Source data:
::::

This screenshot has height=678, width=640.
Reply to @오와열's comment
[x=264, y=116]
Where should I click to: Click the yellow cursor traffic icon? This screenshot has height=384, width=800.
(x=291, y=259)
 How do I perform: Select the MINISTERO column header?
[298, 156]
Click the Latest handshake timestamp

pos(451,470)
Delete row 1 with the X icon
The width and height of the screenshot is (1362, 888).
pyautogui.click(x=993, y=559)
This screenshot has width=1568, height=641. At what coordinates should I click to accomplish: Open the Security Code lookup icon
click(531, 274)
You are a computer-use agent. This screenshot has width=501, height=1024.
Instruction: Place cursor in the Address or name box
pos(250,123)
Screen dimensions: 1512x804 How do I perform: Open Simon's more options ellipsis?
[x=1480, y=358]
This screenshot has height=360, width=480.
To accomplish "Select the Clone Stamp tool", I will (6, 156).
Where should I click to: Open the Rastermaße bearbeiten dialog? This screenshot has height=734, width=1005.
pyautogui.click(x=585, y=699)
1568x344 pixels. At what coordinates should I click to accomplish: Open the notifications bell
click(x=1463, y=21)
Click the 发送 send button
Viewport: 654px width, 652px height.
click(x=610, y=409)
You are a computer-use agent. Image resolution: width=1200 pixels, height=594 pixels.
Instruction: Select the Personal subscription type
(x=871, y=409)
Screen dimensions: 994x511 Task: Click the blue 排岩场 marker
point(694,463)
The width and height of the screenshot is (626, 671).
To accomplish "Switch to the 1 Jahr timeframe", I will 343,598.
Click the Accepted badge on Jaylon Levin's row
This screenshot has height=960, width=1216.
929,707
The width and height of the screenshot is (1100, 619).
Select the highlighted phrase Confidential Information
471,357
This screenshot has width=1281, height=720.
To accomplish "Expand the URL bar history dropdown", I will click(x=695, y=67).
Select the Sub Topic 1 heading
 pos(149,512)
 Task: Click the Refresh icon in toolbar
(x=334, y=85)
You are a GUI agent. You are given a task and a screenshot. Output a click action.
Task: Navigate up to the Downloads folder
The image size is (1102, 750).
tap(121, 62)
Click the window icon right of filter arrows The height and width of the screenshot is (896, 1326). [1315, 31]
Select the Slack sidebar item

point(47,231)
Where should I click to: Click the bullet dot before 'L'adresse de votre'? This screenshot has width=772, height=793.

::::

_Assignment_:
Take the line holding "Task: Click the Refresh icon in toolbar" and the lines after it through the end of the entries. Retype them exactly and add nothing.

_Result for this task_:
 Task: Click the Refresh icon in toolbar
(x=334, y=85)
You are a GUI agent. You are given a task and a screenshot. Output a click action.
Task: Navigate up to the Downloads folder
The image size is (1102, 750).
tap(121, 62)
Click the window icon right of filter arrows The height and width of the screenshot is (896, 1326). [1315, 31]
Select the Slack sidebar item

point(47,231)
Where should I click to: Click the bullet dot before 'L'adresse de votre'? This screenshot has width=772, height=793.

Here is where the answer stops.